Start of DATA LISTING
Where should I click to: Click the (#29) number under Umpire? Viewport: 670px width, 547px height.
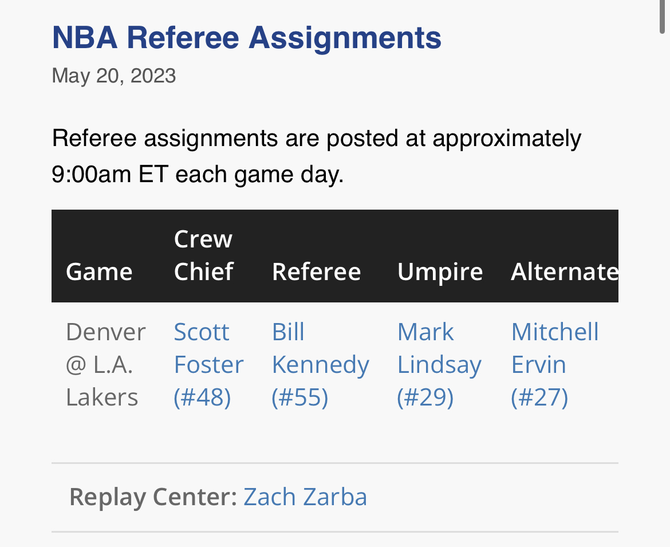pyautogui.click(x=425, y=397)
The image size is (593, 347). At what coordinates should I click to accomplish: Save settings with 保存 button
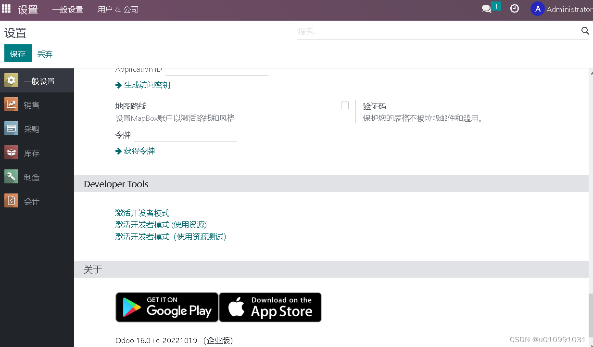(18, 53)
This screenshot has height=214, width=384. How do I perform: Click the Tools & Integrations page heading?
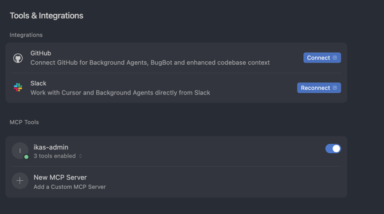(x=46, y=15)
End of DATA LISTING
## WHAT YOU HAVE TO DO
Return the complete material above exactly, with no picture.

## EXERCISE SOLUTION
Where should I click to: Click the (#29) number under Umpire? Viewport: 670px width, 547px height.
pyautogui.click(x=425, y=397)
The image size is (593, 347). At what coordinates should I click to accomplish: Save settings with 保存 button
(18, 53)
This screenshot has height=214, width=384. How do I perform: Click the Tools & Integrations page heading?
(x=46, y=15)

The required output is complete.